## RECORDS TO PROCESS
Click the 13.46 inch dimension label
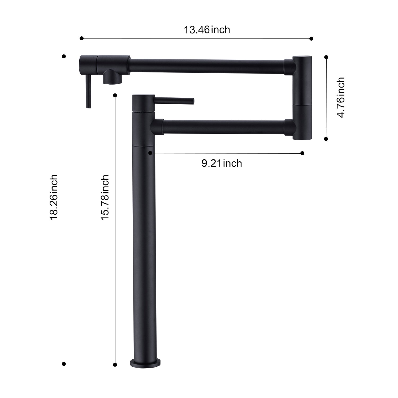[207, 30]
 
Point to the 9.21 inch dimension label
[222, 163]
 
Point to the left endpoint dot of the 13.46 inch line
[81, 38]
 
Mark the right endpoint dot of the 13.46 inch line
[312, 38]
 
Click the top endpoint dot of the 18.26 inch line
[64, 56]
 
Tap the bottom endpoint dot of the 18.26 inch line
[64, 364]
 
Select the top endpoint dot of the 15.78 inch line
[115, 95]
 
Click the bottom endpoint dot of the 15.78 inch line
[115, 365]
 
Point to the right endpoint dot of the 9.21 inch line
[302, 153]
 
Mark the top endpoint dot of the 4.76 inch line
[326, 57]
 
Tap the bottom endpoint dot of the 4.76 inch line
[326, 139]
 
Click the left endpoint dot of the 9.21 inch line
[150, 153]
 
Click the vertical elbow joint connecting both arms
[302, 97]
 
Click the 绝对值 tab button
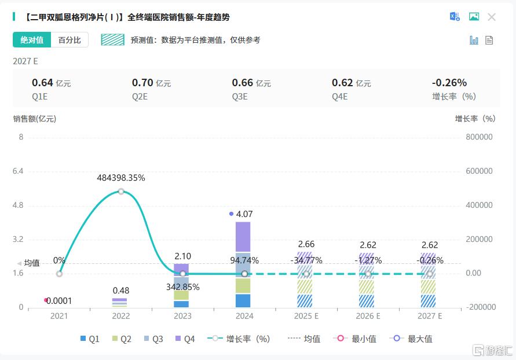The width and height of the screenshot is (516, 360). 32,40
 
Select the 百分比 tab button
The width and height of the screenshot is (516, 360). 69,40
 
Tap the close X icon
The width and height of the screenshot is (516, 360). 492,17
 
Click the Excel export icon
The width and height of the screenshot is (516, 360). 455,17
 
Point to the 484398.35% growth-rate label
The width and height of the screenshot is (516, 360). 121,178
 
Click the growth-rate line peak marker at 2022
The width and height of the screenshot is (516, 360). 121,191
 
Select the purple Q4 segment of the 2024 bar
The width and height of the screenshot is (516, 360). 244,237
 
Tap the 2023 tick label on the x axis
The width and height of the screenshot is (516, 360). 182,316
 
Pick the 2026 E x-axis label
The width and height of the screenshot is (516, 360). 368,316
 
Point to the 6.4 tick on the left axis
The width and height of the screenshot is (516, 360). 17,171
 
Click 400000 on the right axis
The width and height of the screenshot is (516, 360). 479,205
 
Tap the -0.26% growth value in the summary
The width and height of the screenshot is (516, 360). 449,83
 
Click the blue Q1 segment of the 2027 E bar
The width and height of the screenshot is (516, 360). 428,301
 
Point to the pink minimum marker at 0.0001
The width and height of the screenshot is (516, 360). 46,300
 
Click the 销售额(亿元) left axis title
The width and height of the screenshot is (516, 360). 35,119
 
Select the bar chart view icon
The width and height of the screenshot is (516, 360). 474,40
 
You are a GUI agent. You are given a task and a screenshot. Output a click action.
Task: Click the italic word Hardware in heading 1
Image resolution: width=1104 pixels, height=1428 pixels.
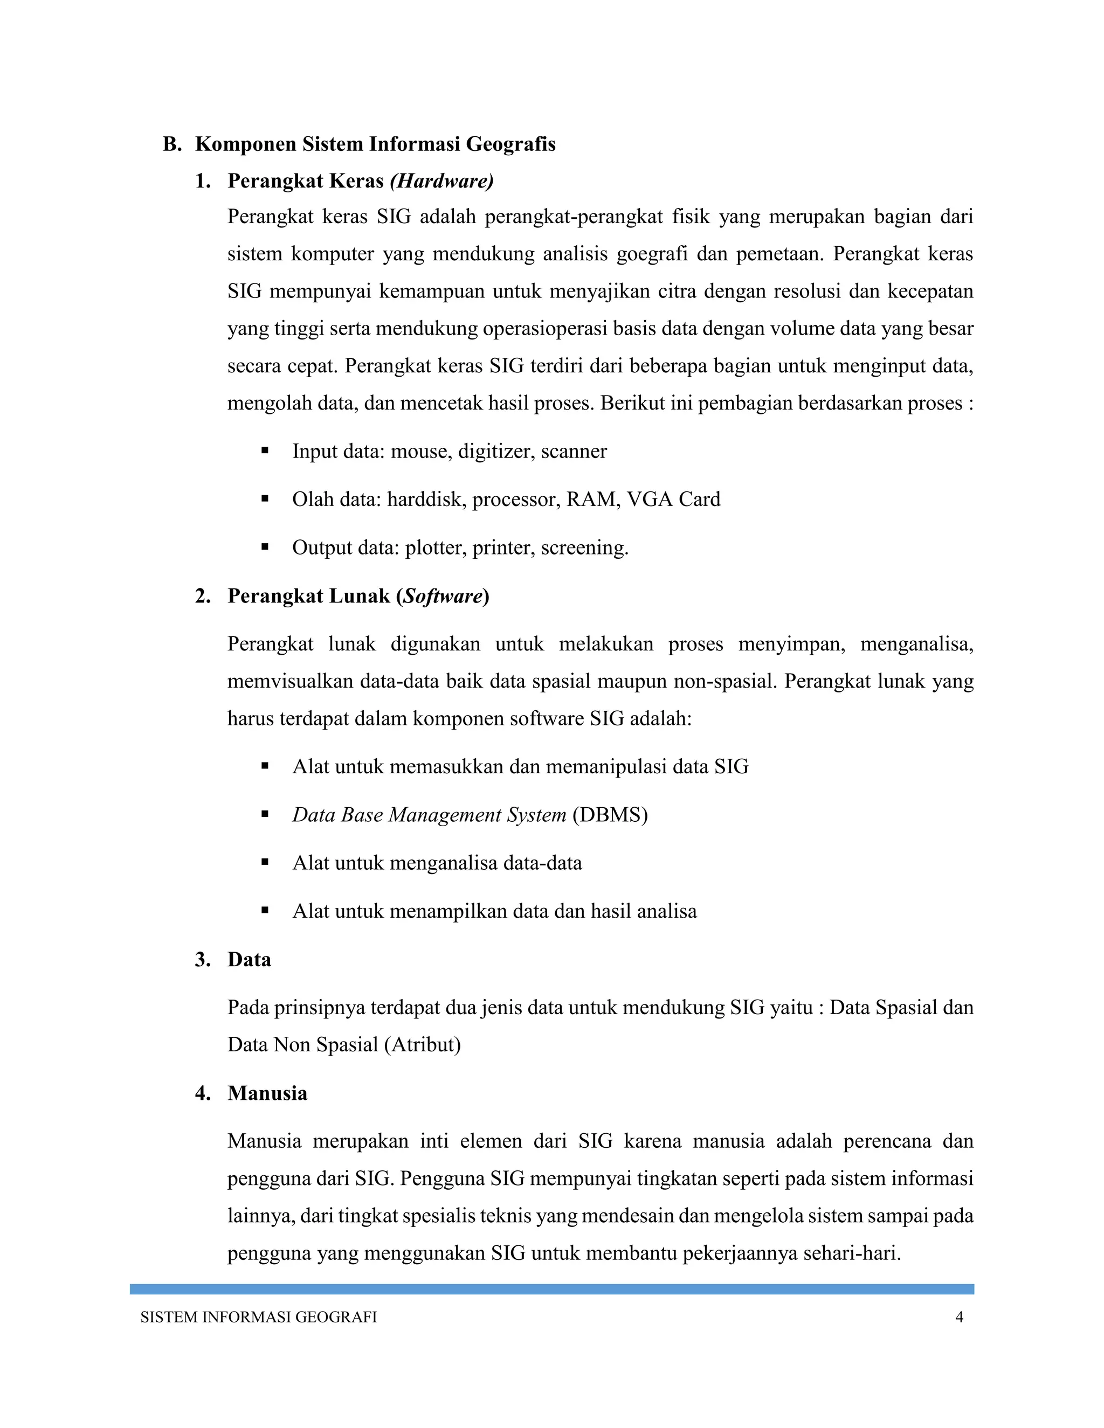pos(441,181)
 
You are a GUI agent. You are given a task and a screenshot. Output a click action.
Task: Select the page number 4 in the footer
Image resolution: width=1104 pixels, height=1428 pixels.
pos(959,1317)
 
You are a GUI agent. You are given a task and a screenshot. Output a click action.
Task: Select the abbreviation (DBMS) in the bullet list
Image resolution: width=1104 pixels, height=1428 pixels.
pos(610,815)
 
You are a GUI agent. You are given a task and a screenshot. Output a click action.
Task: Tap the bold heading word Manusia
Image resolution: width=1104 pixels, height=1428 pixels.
pos(267,1093)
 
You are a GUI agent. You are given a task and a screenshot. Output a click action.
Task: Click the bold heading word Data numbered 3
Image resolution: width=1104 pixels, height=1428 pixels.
pos(249,959)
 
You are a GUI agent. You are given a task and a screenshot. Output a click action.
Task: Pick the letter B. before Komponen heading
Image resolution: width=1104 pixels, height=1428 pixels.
pos(171,144)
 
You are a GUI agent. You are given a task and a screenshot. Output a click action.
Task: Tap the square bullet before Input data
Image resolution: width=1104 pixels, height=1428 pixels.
pos(265,450)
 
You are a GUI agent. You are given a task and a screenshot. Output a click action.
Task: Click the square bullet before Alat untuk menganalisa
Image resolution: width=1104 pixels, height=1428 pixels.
pos(265,862)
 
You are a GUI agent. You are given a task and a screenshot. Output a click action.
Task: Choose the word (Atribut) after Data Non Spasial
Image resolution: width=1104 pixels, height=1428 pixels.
pos(423,1044)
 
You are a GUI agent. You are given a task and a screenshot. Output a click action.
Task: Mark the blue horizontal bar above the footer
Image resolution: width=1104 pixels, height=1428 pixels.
pos(551,1289)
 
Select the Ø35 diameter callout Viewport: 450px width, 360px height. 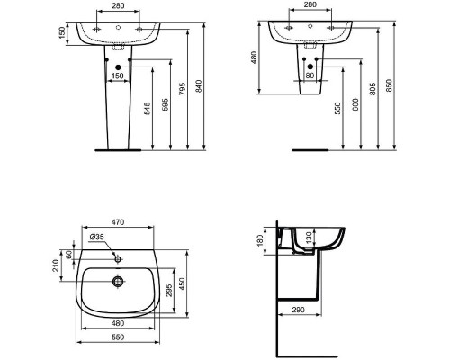pos(98,238)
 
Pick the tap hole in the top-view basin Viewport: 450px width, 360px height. pos(116,256)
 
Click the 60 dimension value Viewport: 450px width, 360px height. pos(71,256)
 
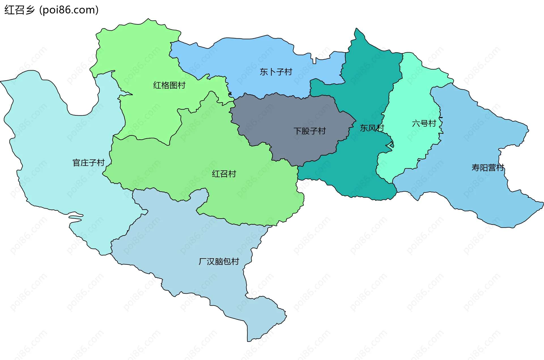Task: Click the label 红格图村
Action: coord(169,85)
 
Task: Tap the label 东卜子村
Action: coord(276,72)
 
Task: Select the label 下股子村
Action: coord(309,131)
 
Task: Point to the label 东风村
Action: coord(372,128)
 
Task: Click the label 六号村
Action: coord(424,124)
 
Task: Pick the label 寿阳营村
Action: coord(488,168)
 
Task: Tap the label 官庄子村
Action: coord(89,163)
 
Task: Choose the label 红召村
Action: coord(224,174)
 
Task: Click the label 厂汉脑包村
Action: coord(219,261)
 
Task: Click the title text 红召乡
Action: coord(19,10)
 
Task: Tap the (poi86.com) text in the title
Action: coord(69,10)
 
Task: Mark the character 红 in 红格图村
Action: coord(157,85)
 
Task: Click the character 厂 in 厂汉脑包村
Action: coord(203,261)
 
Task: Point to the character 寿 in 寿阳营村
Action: coord(475,168)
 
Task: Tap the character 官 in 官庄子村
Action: coord(77,163)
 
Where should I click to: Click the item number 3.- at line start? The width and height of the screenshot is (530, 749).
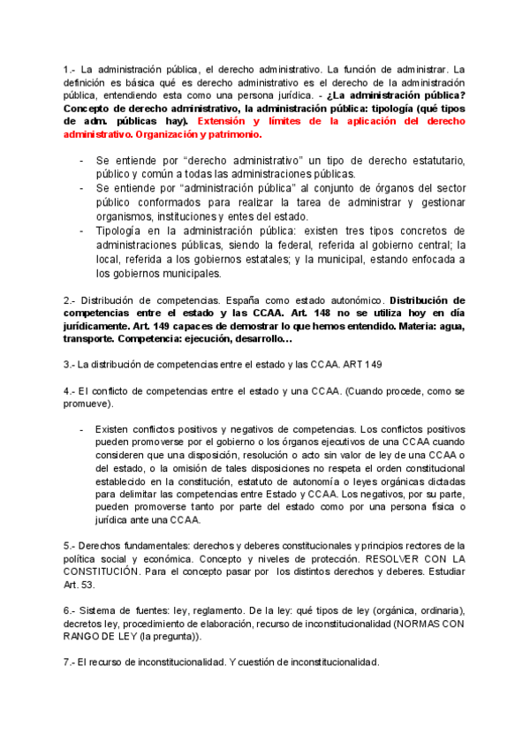point(70,364)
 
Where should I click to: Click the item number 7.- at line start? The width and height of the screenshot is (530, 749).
point(70,662)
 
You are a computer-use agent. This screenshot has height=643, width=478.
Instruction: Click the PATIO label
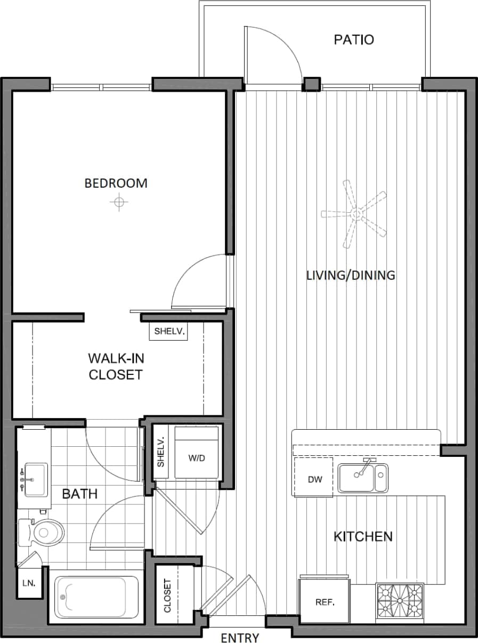click(x=354, y=40)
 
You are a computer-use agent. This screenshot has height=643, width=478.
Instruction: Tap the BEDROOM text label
click(x=116, y=183)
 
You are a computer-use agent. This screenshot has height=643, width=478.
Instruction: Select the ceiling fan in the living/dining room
click(x=354, y=214)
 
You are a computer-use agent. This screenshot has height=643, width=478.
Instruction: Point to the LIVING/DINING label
click(x=351, y=276)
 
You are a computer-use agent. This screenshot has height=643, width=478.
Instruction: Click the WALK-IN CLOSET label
click(x=116, y=366)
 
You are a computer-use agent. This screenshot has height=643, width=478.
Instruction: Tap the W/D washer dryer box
click(x=197, y=458)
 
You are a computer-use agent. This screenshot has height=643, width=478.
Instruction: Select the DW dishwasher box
click(x=314, y=478)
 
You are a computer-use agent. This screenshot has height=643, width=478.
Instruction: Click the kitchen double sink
click(x=363, y=477)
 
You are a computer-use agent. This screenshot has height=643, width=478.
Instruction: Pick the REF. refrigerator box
click(x=325, y=602)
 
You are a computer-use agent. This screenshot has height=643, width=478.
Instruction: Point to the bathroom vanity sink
click(x=35, y=479)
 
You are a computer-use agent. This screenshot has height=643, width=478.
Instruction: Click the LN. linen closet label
click(x=28, y=583)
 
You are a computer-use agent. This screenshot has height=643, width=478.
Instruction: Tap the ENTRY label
click(x=240, y=638)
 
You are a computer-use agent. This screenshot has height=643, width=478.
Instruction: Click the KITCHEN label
click(x=363, y=536)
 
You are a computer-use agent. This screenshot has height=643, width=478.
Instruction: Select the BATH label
click(x=80, y=494)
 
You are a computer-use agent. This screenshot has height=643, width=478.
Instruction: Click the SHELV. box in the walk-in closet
click(x=169, y=331)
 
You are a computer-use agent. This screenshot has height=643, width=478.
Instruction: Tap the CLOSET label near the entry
click(x=167, y=595)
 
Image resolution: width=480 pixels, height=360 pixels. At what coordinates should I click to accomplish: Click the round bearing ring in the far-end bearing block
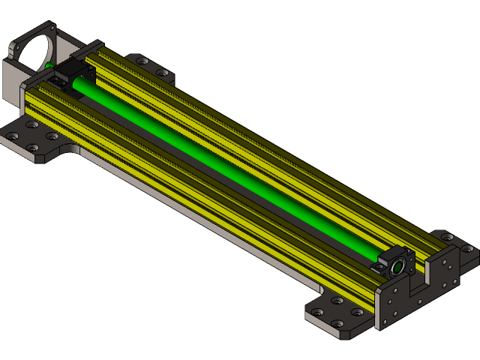point(395,266)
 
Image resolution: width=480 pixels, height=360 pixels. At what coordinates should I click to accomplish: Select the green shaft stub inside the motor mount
point(50,66)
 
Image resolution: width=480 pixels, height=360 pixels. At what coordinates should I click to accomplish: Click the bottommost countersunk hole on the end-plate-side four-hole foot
point(338,324)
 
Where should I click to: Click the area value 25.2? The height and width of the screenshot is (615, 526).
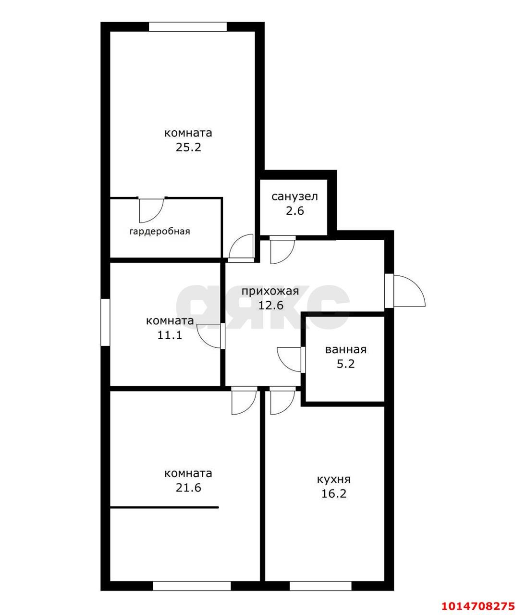(x=188, y=148)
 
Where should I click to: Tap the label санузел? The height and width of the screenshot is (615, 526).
(x=294, y=197)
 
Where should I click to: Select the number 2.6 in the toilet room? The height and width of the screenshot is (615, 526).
(x=294, y=211)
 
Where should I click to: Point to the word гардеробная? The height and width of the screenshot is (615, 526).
(x=160, y=232)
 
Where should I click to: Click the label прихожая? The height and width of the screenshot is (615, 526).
(x=270, y=291)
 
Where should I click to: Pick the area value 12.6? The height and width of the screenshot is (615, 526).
(x=270, y=305)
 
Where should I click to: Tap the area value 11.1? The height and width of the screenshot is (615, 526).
(x=170, y=335)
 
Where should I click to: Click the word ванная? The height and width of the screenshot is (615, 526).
(x=346, y=350)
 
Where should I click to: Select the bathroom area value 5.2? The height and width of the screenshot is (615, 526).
(x=346, y=364)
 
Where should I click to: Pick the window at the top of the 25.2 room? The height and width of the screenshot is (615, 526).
(x=188, y=26)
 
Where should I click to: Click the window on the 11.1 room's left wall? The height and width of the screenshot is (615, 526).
(x=105, y=322)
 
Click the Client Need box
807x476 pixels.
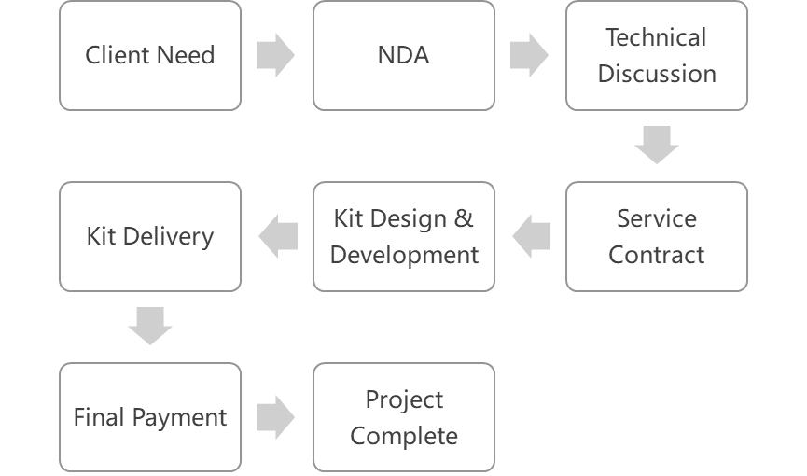[x=150, y=55]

## WHAT YOU SHOULD DO
Update only the part of the records that opens with the line containing "Select the purple Q4 segment of the 2024 bar" and closes with the line containing "The width and height of the screenshot is (516, 360). 17,171", with "tick" changed to "mark" and nothing else altered.

## EXERCISE SOLUTION
Select the purple Q4 segment of the 2024 bar
The width and height of the screenshot is (516, 360). 244,237
 
Tap the 2023 mark label on the x axis
The width and height of the screenshot is (516, 360). 182,316
 
Pick the 2026 E x-axis label
The width and height of the screenshot is (516, 360). 368,316
 
Point to the 6.4 mark on the left axis
The width and height of the screenshot is (516, 360). 17,171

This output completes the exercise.